• **PROBLEM DETAILS**
Rewrite the records starting at the line that contains "Screen dimensions: 1426x518" and ending at the last of the records, swapping "favorite star" for "bookmark icon" and leaving everything else unchanged. Omit the pictures from your answer.

• **DATA RECORDS**
++++++
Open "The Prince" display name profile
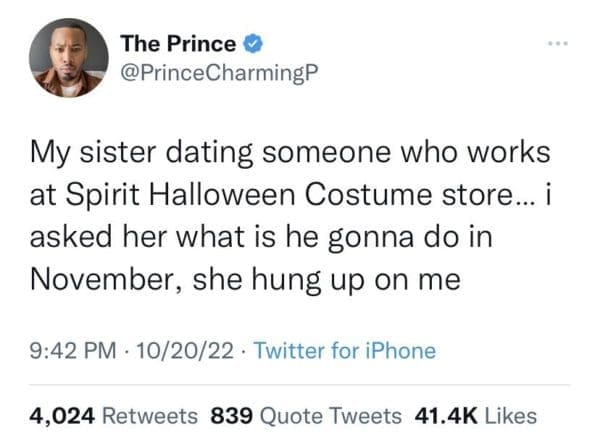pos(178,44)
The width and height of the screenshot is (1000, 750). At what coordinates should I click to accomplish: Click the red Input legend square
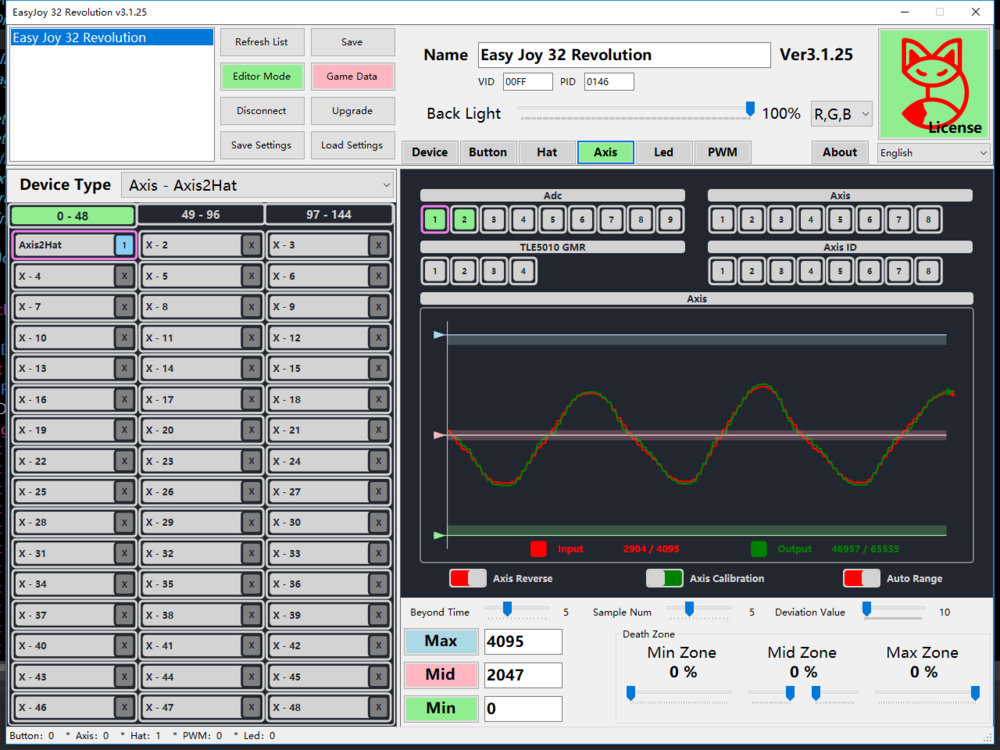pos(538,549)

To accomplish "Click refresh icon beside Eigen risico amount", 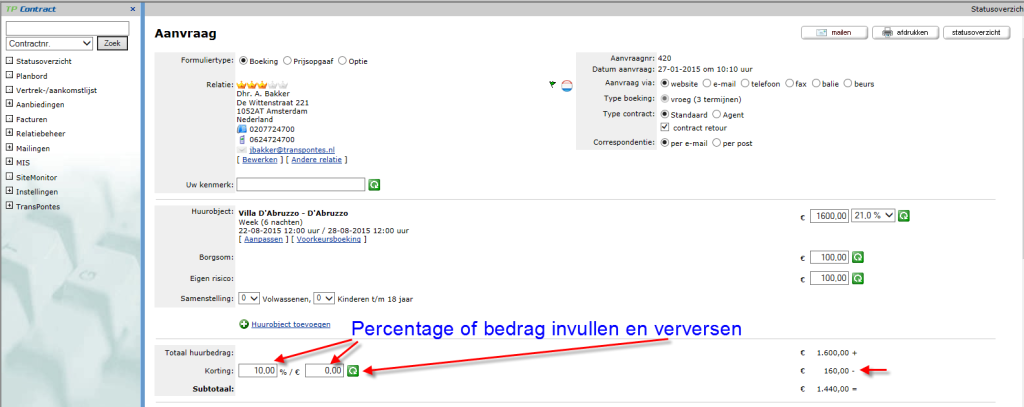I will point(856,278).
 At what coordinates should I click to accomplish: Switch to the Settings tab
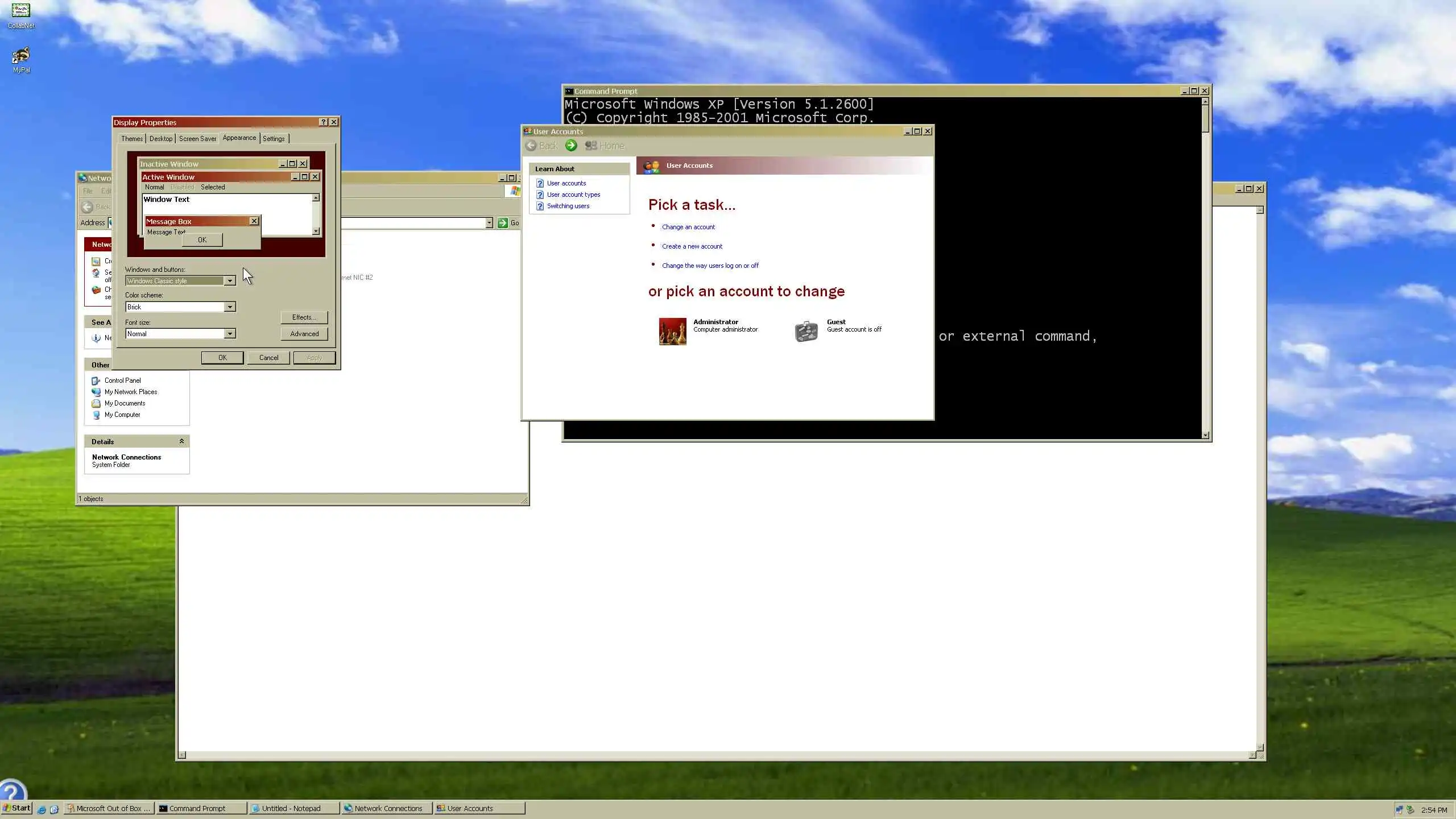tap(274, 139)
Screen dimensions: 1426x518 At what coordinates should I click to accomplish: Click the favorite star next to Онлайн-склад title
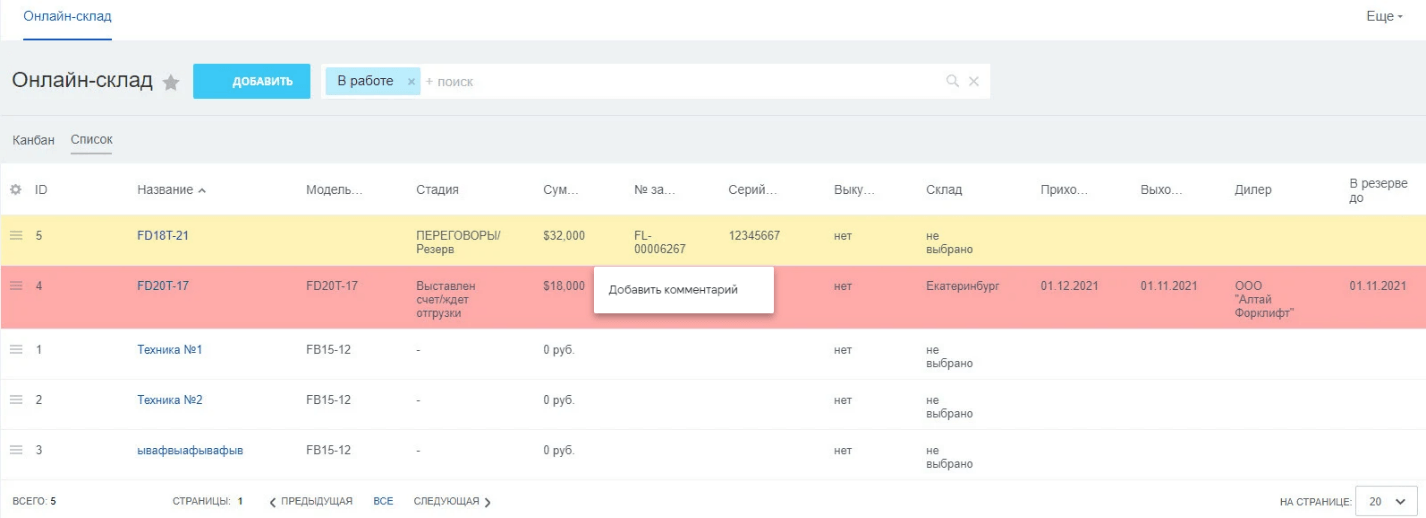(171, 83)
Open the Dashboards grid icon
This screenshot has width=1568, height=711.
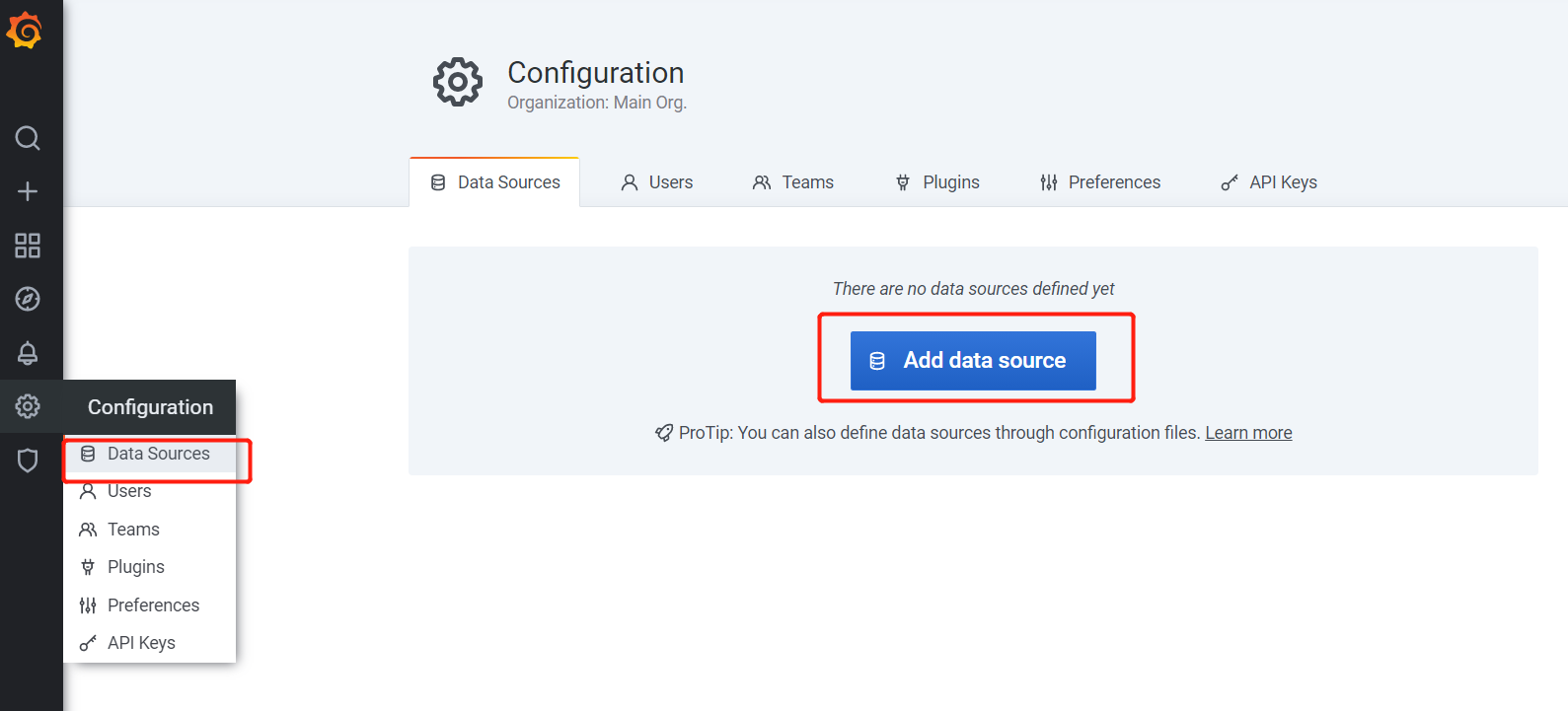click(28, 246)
++++++
• **SOLUTION FOR THIS TASK**
Screen dimensions: 1426x518 At what coordinates should I click to accomplish: Click the bookmark icon next to Онлайн-склад title
(171, 83)
Open the Dashboards grid icon
This screenshot has width=1568, height=711.
click(28, 246)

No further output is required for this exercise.